Q: Shipley has always been run as a bowler’s club with a healthy league and tournament program and you have developed this further with an arrangement with the BTBA, can you outline how this works and do you think other centres or in fact chains could adopt something similar.

A: We have affiliated Shipley Bowlers Club (SBC) to the BTBA. We pay for this membership and all our league and public members become associate members of the BTBA. In essence they get all the normal benefits of the BTBA, sanctioned 300’s etc without the league having to be sanctioned. They also get a £5 refund on standard or Gold membership. They can play in any league or SBC tournament at Shipley as though they were full BTBA members. The BTBA benefits in terms of membership numbers as it tries to increase numbers to get funding for Sports Authorities.

There was a long standing issue of reducing the opportunities for Team England bowlers to play in tournaments and leagues by restricting them to sanctioned only events.
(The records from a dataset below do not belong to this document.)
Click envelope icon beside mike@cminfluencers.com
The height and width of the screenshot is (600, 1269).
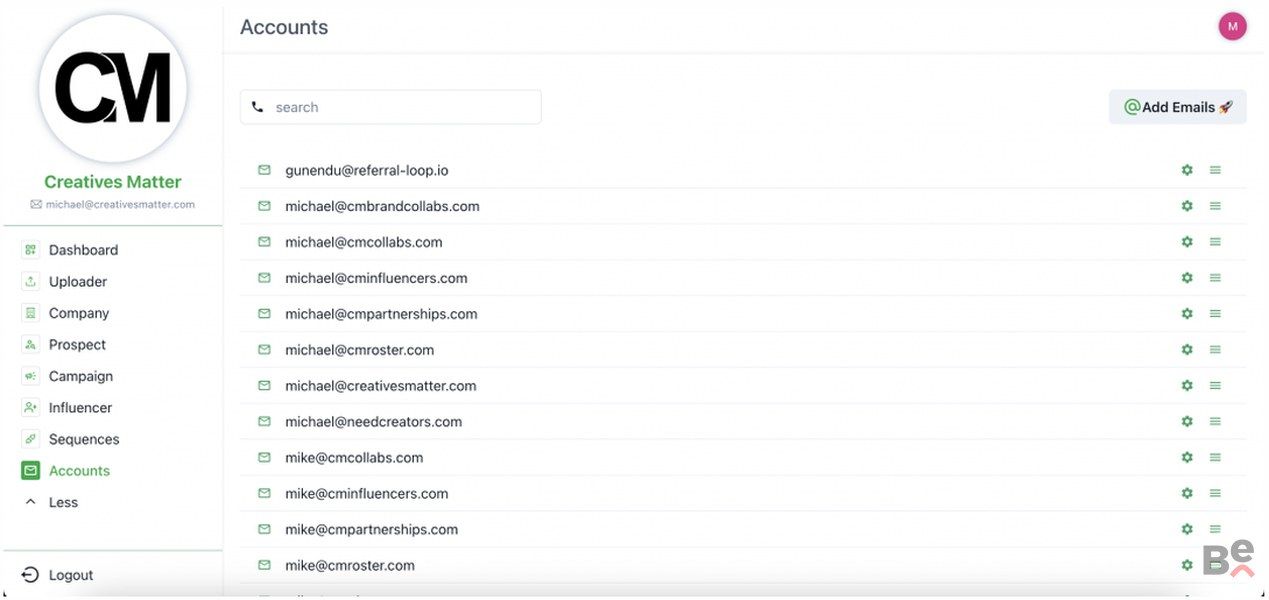(264, 493)
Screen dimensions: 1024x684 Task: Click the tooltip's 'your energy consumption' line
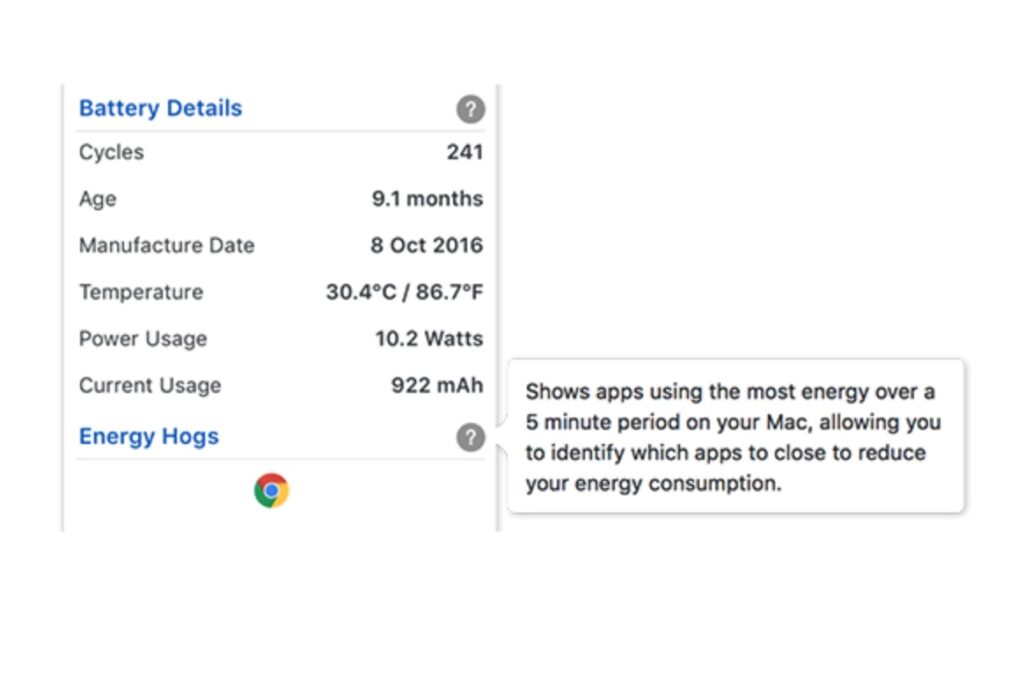652,484
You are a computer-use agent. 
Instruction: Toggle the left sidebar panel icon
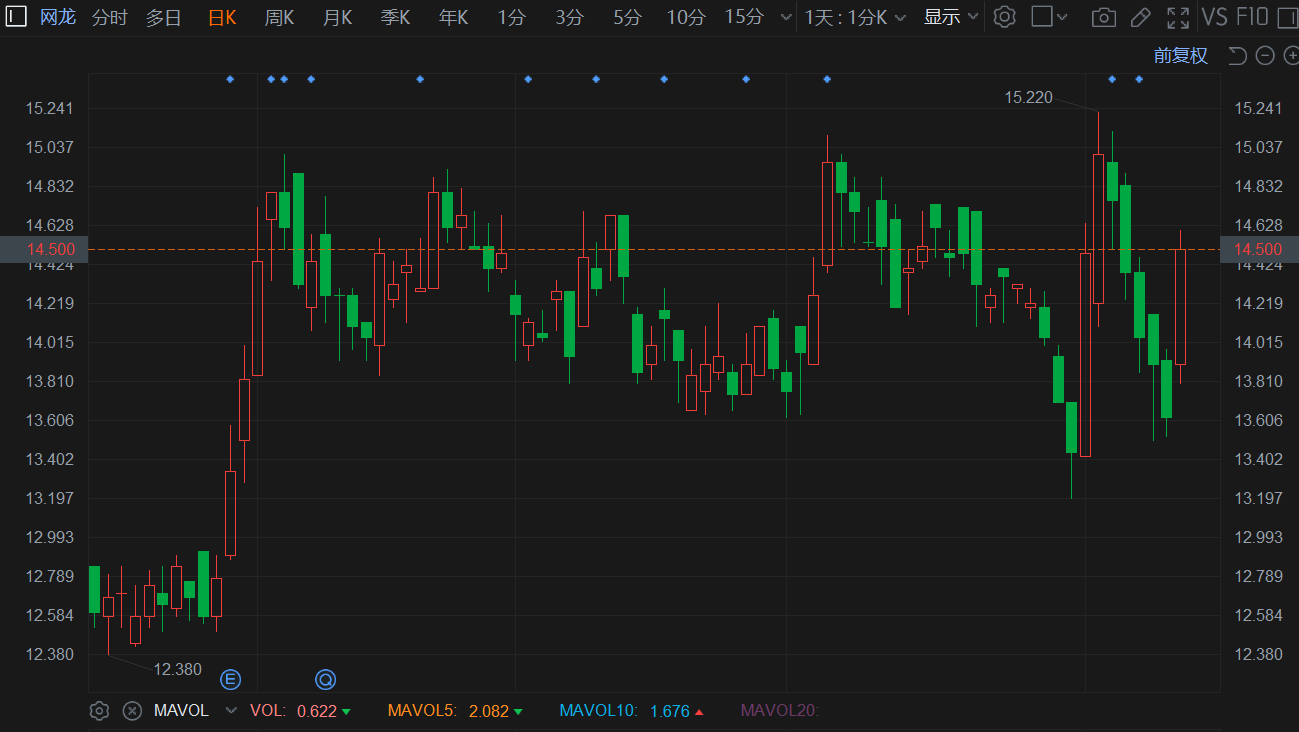[x=17, y=17]
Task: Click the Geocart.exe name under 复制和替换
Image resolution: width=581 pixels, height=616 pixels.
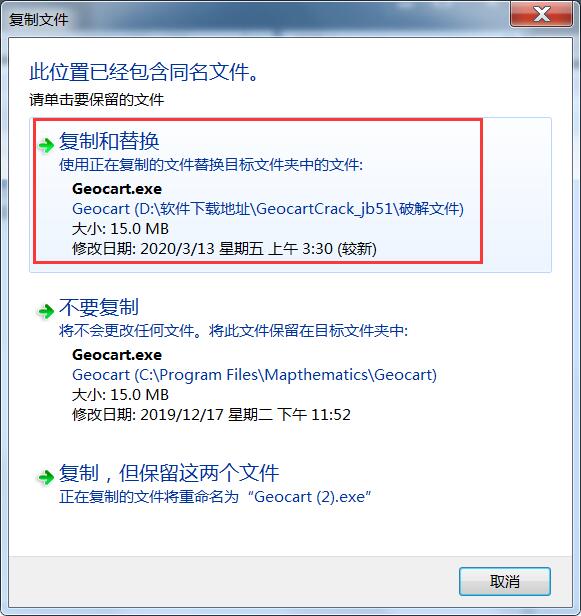Action: (x=117, y=189)
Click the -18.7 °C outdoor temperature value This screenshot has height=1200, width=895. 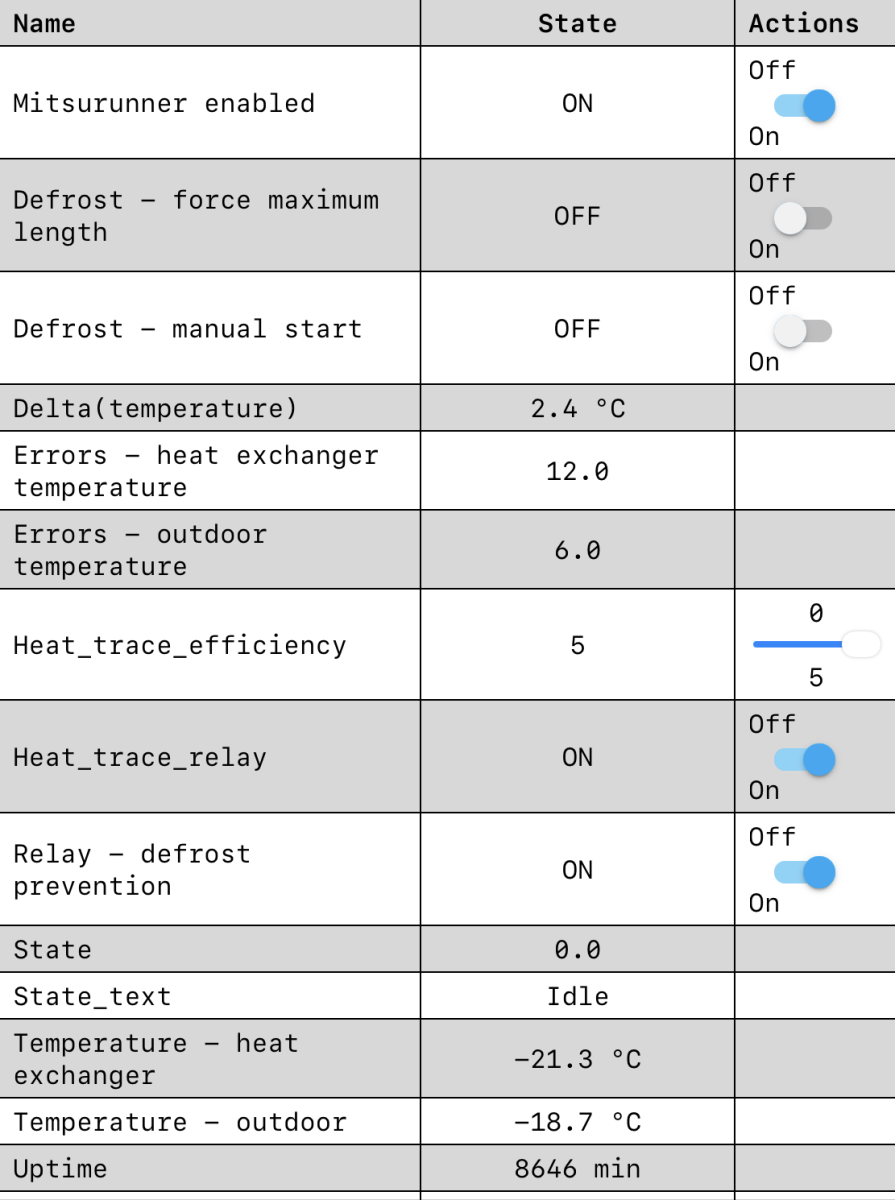pos(577,1122)
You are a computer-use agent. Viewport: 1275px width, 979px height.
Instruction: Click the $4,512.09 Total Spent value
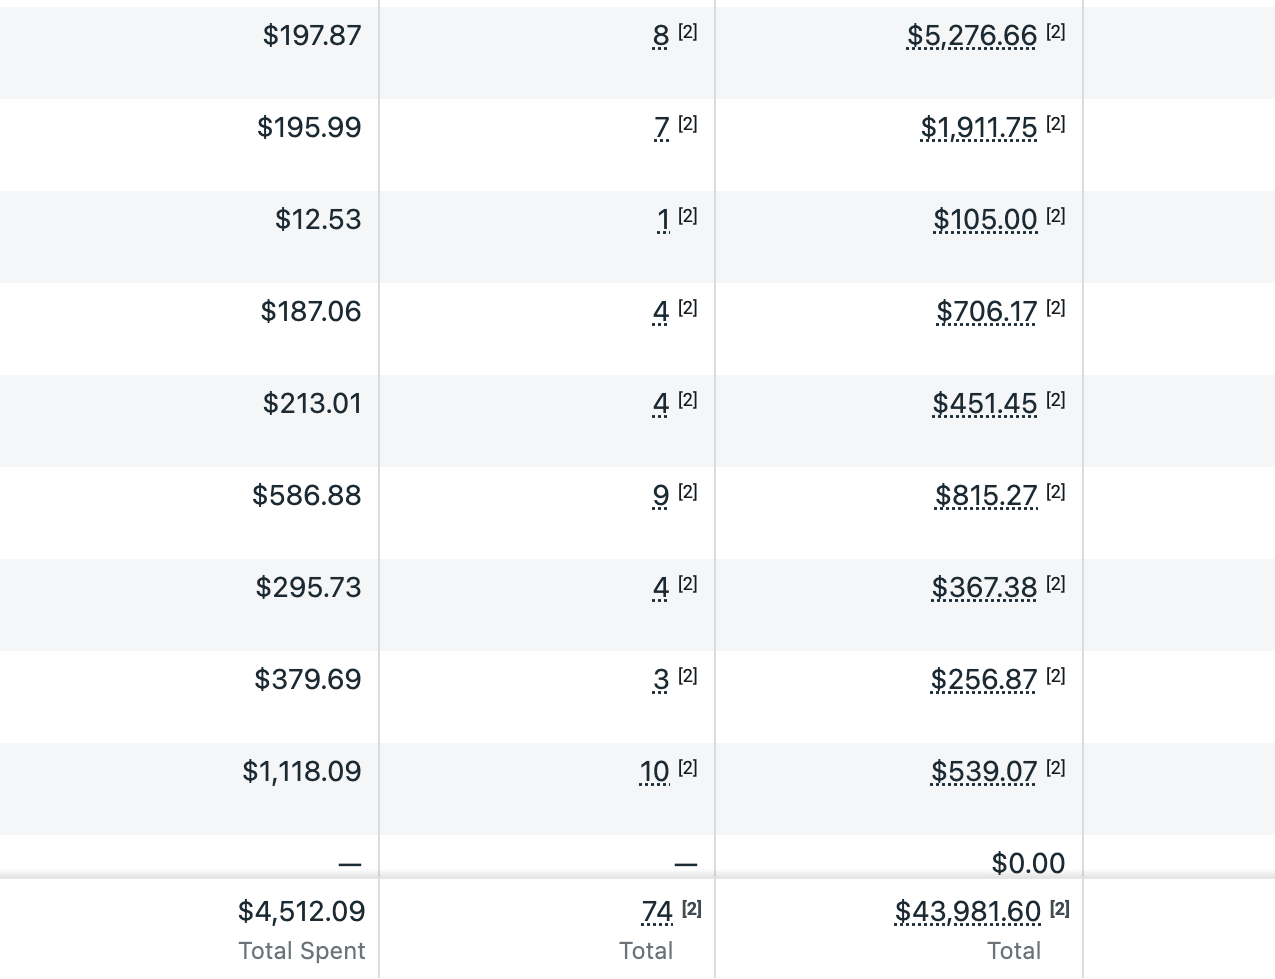tap(301, 912)
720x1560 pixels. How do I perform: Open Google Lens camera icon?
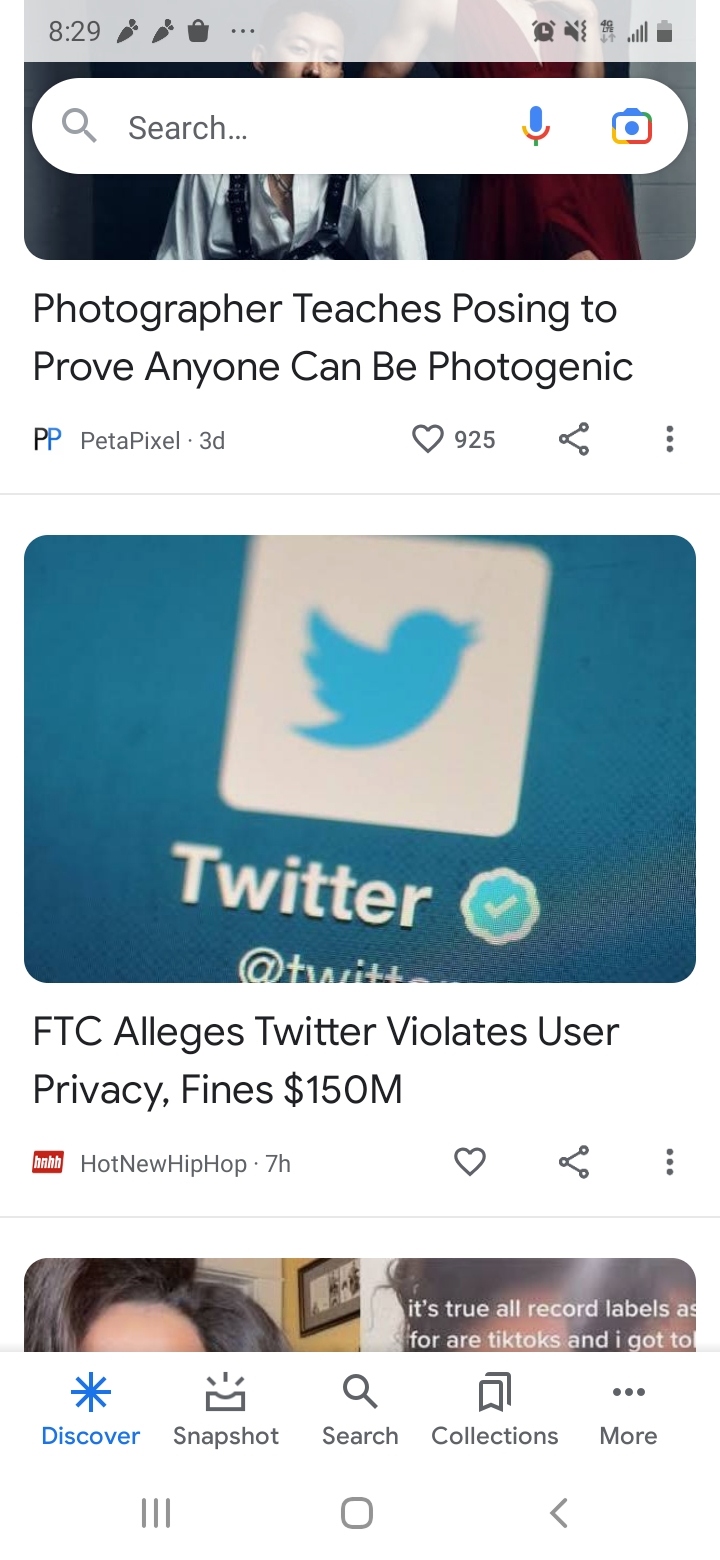631,127
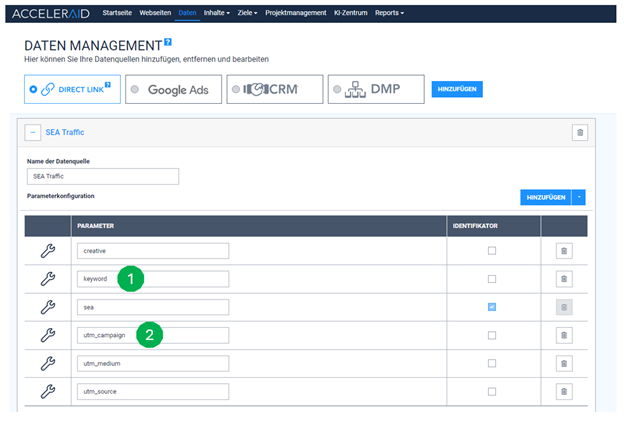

This arcane rule has now gone at Shipley meaning Team England bowlers can participate in a wide range of events particularly as most leagues are no longer sanctioned. Our leagues are now all governed by the BTBA without the formal sanction process. The centre itself has a Gold sanction. Perhaps it is time for a sanction beyond Gold where playing conditions are also taken into account.

Q: You are one of the first proprietors to purchase a Flex lane machine, you have installed only the 2nd SPECTO training system in the UK, you have installed a new POS and lane management system and now replaced the lanes with a more sport synthetic lane, do you have any more changed up your sleeve?

A: What do bowlers want and need

Good reliable machines with automatic scoring and bumpers

Good lane conditions with a variety of patterns to make you get better

Clean approaches with a good slide (not beaten up, dirty and dangerous after use with street shoes)

A good food and drink offer

The ability to train and be helped with training

They get all this at Shipley (and a few other bowls)

They have everything here with the exception of quality camera playback, way out of my budget people.

The short answer is we have worked on the important issues Machine reliability, Lanes and customer service. In due course we will make it look a little more pretty but that is secondary to the main things.

Q: Finally what plans have you for expanding your bowling empire and will these be based on the Shipley model?

A: Just wait.

Thanks Jeff, keep up the good work and here’s to many more successful years at Shipley and elsewhere if the opportunity arises. With more proprietors like Jeff Taylor the Sport would be in a much better position, I firmly believe the Sport was at its best when the Proprietors were promoting the Sport in their centres and encouraging leagues and competition. The model works, particularly for smaller independent centres, let’s hope more proprietors begin to see the benefits and start to invest in our Sport.